Cassazione civile sez. I, 18/09/2020, (ud. 10/01/2020, dep. 18/09/2020), n.19601

LA CORTE SUPREMA DI CASSAZIONE

SEZIONE PRIMA CIVILE

Composta dagli Ill.mi Sigg.ri Magistrati:

Dott. SAN GIORGIO Maria Rosaria – Presidente –

Dott. GHINOY Paola – Consigliere –

Dott. PAZZI Alberto – Consigliere –

Dott. OLIVA Stefano – rel. Consigliere –

Dott. AMATORE Roberto – Consigliere –

ha pronunciato la seguente:

SENTENZA

sul ricorso 13212-2018 proposto da:

D.B., elettivamente domiciliato in ROMA, VIA GIUSEPPE

MARCORA nn. 18-20, presso lo studio dell’avvocato GUIDO FAGGIANI,

rappresentato e difeso dall’avvocato ROBERTO DALLA BONA;

– ricorrente –

contro

MINISTERO DELL’INTERNO;

– intimato –

avverso la sentenza n. 939/2017 della CORTE D’APPELLO di L’AQUILA,

depositata il 25/10/2017;

udita la relazione della causa svolta nella pubblica udienza del

10/01/2020 dal Consigliere Dott. STEFANO OLIVA;

udito il P.G., nella persona del sostituto Dott. PATRONE IGNAZIO, il

quale ha concluso per l’inammissibilità del ricorso.

 

Fatto

FATTI DI CAUSA

Con atto depositato il 14.10.2017 D.B., cittadino (OMISSIS), impugnava l’ordinanza del Tribunale de L’Aquila con la quale era stato rigettato il ricorso da lui proposto avverso il provvedimento della Commissione territoriale per il riconoscimento della protezione internazionale di Ancona, con il quale era stata respinta la sua richiesta volta ad ottenere, in via principale, la protezione internazionale ed in subordine il rilascio di un permesso di soggiorno per motivi umanitari.

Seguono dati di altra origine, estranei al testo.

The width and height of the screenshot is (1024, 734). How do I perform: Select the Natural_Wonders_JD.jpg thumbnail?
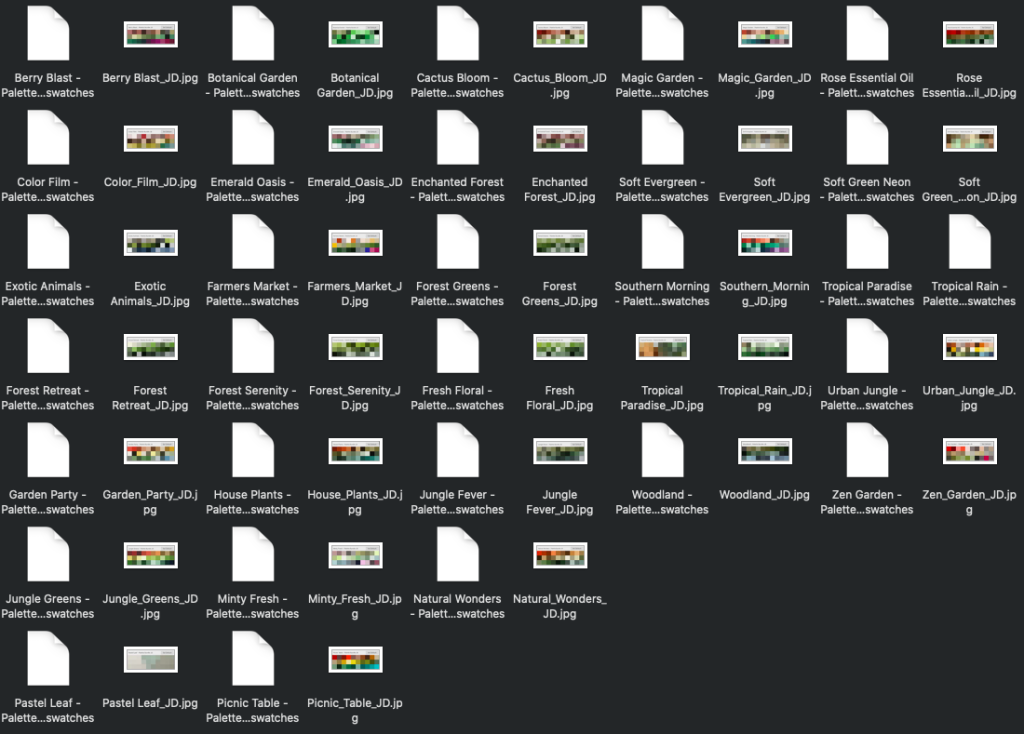[x=560, y=555]
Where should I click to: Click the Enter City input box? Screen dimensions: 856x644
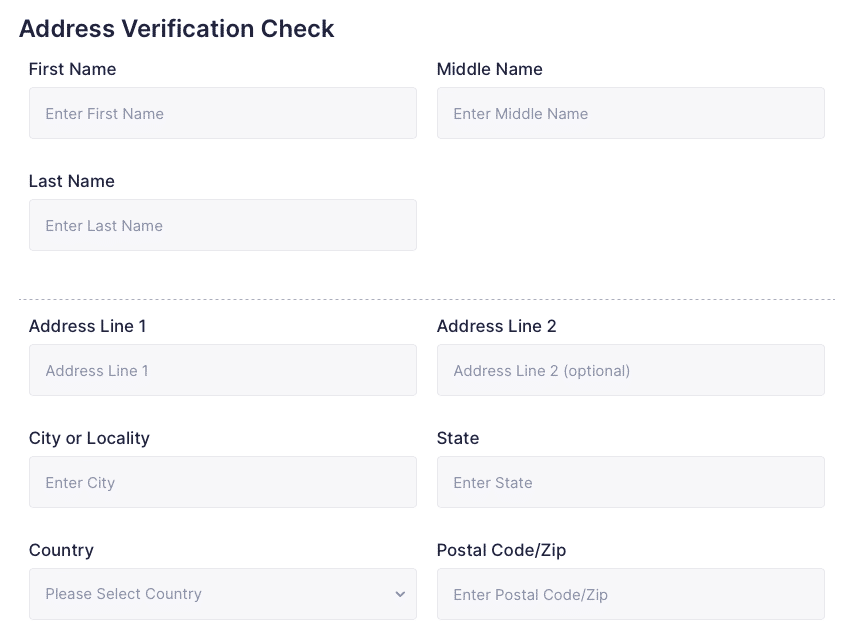(x=223, y=482)
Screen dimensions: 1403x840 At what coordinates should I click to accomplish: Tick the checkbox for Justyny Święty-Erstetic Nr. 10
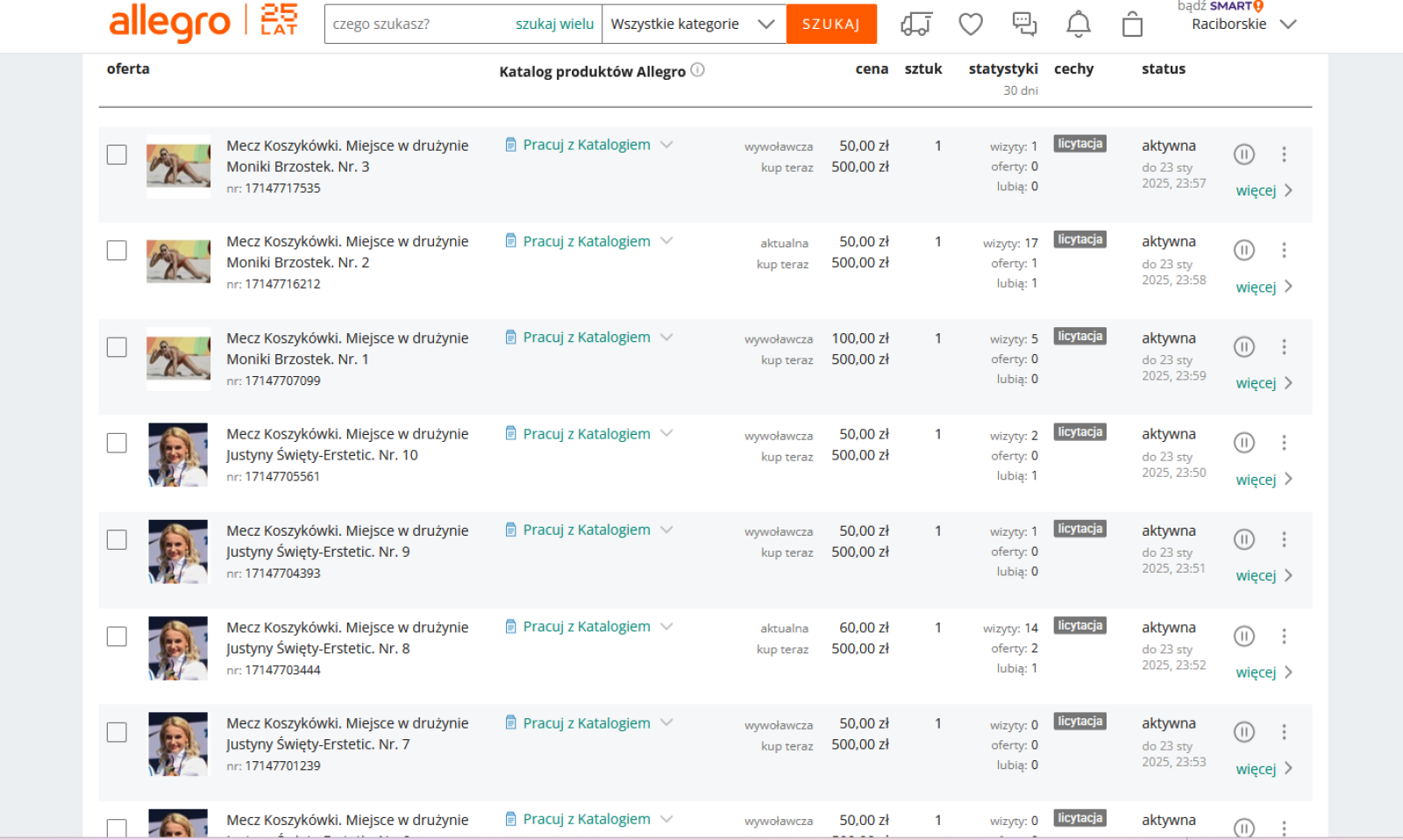117,443
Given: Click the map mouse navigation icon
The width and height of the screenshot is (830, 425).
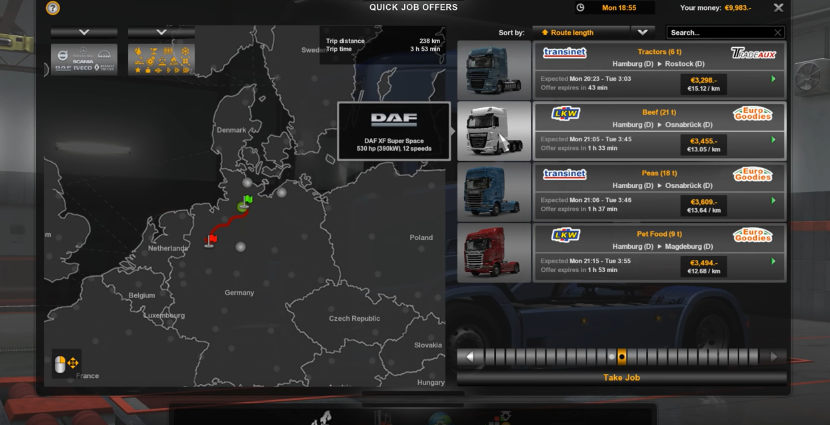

La Corte di Appello de L’Aquila, con la sentenza oggi impugnata n. 939/2017, emessa nella contumacia del Ministero dell’Interno, rigettava l’impugnazione.

Propone ricorso per la cassazione di detta decisione D.B. affidandosi a cinque motivi.

Il Ministero dell’Interno, intimato, non ha svolto attività difensiva nel presente giudizio di legittimità.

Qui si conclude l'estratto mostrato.